> [DATASET ENTRIES]:
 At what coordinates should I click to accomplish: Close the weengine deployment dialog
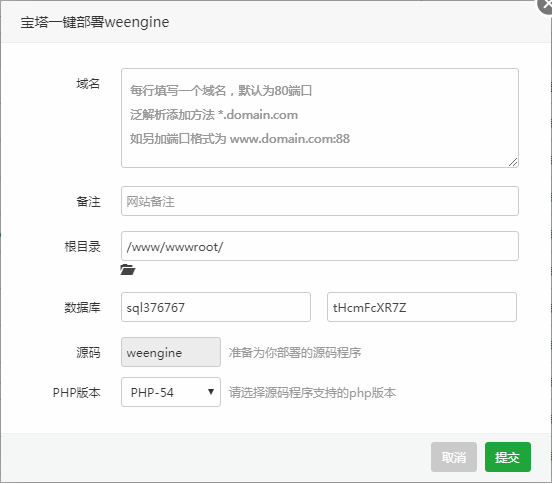[545, 5]
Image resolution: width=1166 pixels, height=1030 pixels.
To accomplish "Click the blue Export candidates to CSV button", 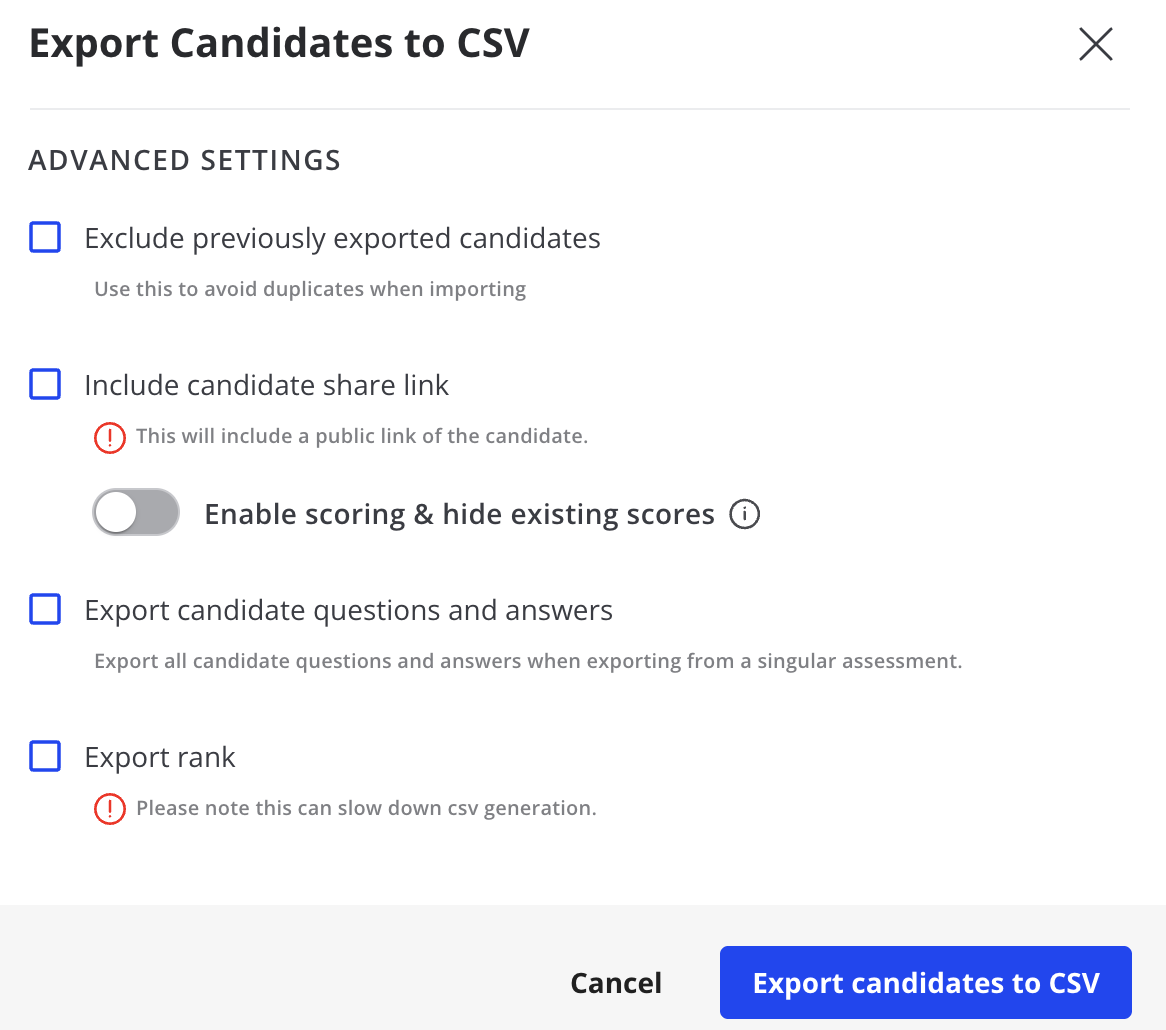I will click(926, 982).
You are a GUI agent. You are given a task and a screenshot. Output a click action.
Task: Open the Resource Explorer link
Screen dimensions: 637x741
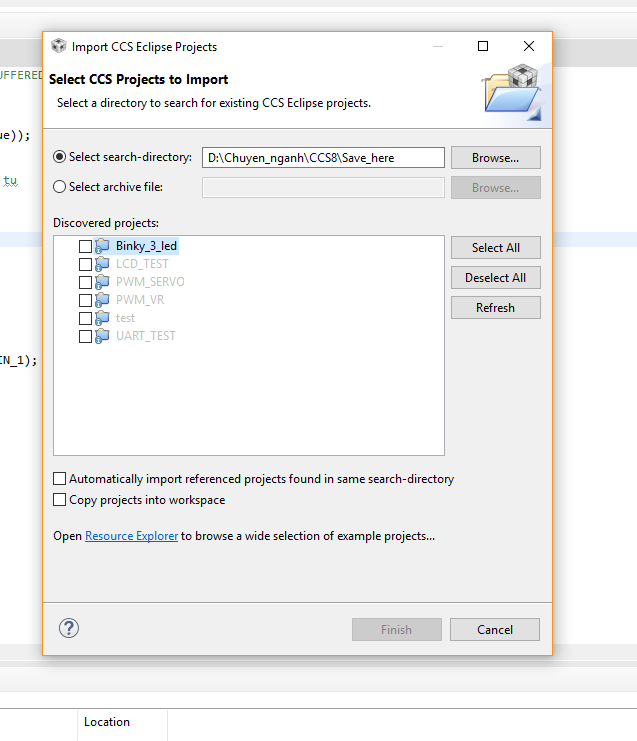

> [WHAT THE TASK REQUIRES]: Transcribe, word for word, the line holding "You are a GUI" and all lines after it in the entries above, ending with the last. Only those lines; no pictures.

> [SOLUTION FOR THIS PROBLEM]:
You are a GUI agent. You are given a task and a screenshot. Output a click action.
Task: Open the Resource Explorer link
Screen dimensions: 637x741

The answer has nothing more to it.